Черчилль писал это письмо в шесть вечера. «Плохое для меня время, – жаловался он Клементине. – Особенно остро чувствую потребность приложить свои силы. Душа и тело полны энергии». В письме он ее просил поддерживать контакты с зарождающейся политической оппозицией, в том числе с Ллойд Джорджем, Карсоном и Бонаром Лоу, а также с журналистами, критически оценивающими военную политику Асквита. «Не упускай этих возможностей, – писал он. – Ты единственная, кто может для меня что-то сделать». Такого рода инструкции шли вперемешку с просьбами о посылках бренди, сигар, консервированного сыра, новых ботинок, нового мундира.
23 января, в последний день пребывания батальона в Муленакере Черчилль пригласил офицеров на ужин в привокзальной гостинице в Хацербруке. На следующий день им предстояло выдвинуться на передовую и провести там двое суток. «Скоро нам предстоит встретиться с немцами, – написал Черчилль четырехлетнему сыну Рэндольфу. – Мы будем стрелять в них и постараемся как можно больше убить. Это потому, что они плохо поступили – начали войну и принесли людям много горя».
Пребывание в Ла-Креше совпало с годовщиной смерти лорда Рэндольфа. «24 января много думал об отце, – написал он матери, – и пытался представить, что бы он сказал обо всем этом. Уверен, я все делаю правильно». Из Лондона поступали сообщения о реальной перспективе создания Министерства военно-воздушных сил.

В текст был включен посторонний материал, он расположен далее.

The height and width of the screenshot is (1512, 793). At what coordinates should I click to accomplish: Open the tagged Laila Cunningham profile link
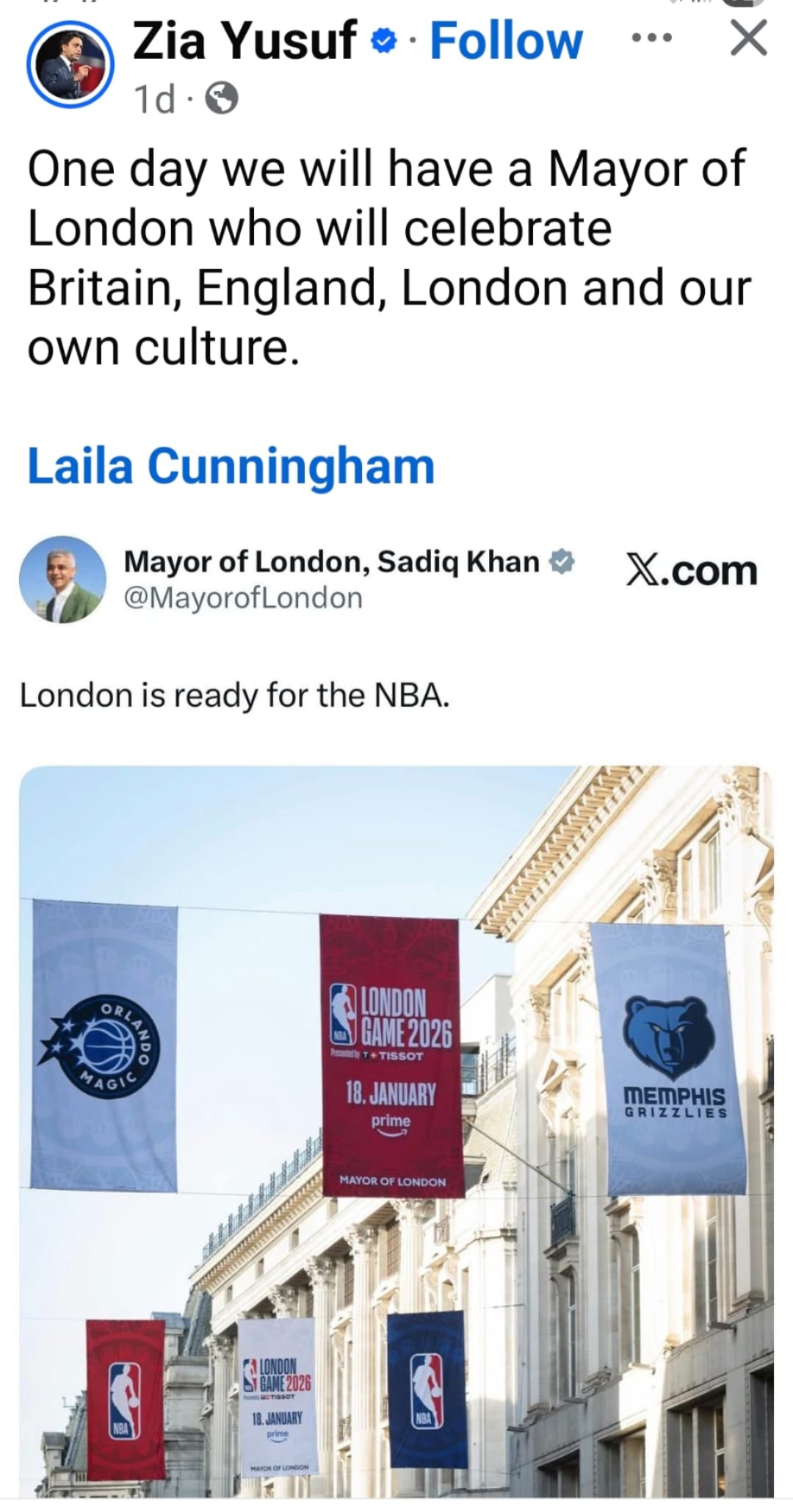[x=231, y=466]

Это его волновало и соблазняло. «Как ты думаешь, есть ли сейчас шанс?» – спрашивала Клементина. «Разумеется, я бы взял Министерство авиации, если бы предложили, – ответил Черчилль. – Вместе с этим появилось бы место в Военном совете. Но премьер-министр не захочет и малейших трудностей. Уверен, он прекрасно понимает, что его интересы напрямую связаны с моим политическим исчезновением. А у меня в голове огромное множество планов, но все равно лучше какое-то время побыть здесь».

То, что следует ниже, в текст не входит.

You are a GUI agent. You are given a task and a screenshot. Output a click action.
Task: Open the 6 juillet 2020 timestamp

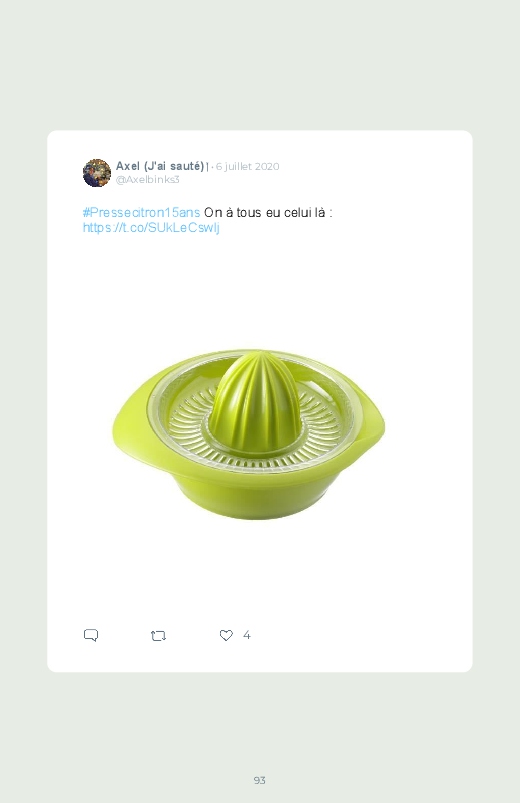pos(247,166)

Однако не проходило и дня, чтобы он не думал о политике. 25 января он направил длинное личное письмо Ллойд Джорджу, в котором писал: «Асквит силен как никогда. Союз, который вы заключили с теми, кто поддерживает призыв в армию, выдвигает вперед людей, которые смотрят на мир иначе, чем вы. Мечта и цель тори – правительство тори. А вы в результате получите непопулярный закон и множество противников. Неужели прошлогодняя трагедия повторится в еще большем масштабе? – риторически спрашивал Черчилль Ллойд Джорджа. – Неужели кампания полумер на Балканах станет увеличенной копией Галлиполи? Неужели очередное великое наступление обойдется нам уже не в четверть, а в полмиллиона жизней? И все это в сочетании с торжеством ислама в Азии за пять миллионов фунтов в день». Ллойд Джордж не ответил. Он разделял мысли и возмущение Черчилля, но помочь пока ничем не мог.
Шестой батальон Королевских шотландских фузилеров должен был занять километровый участок фронта у бельгийской деревни Плугстерт, которую британские солдаты тут же переименовали в «Плаг-стрит». Пехотинцам полагалось проводить шесть суток в траншеях на переднем крае, а затем – шесть в ближайшем резерве. Новая штаб-квартира располагалась в приюте монастыря «Сестры Сиона». Черчилль написал Клементине: «Я порадовался встрече с монашками, которые заявили, что спасли этот маленький кусочек Бельгии от немцев. За зданием приюта наша полевая пушка лает, как спаниель, через короткие промежутки времени. Но женщины и дети, по-прежнему живущие в городке, только смеются, когда случайный снаряд попадает в старую церковь. Вечером я уговорил монашек сварить нам прекрасный суп, так что на время мы избавлены от «Маги» и прочей низкопробной продукции».
На рассвете 27 января батальон должен был занять свои траншеи. «Нас уверяют, что на всем протяжении линии фронта от моря до Альп нет участка, укрепленного надежнее», – рассказывал он Клементине. Вызвав офицеров из сараев, в которых они ночевали, он ознакомил их со своими требованиями: «Думать о своей безопасности необходимо, но, с другой стороны, не слишком осторожничать. Держать специальную пару обуви для сна. Пачкать ее только в крайнем случае. Алкоголь употреблять умеренно и не устраивать в землянках «парад бутылок». Смейтесь и научите смеяться своих солдат. Смех под обстрелом – великое дело. Война – игра, в которую играют с улыбкой. Если не сможете улыбаться, скальте зубы. Если не сможете скалить зубы, отойдите в сторону, пока не научитесь».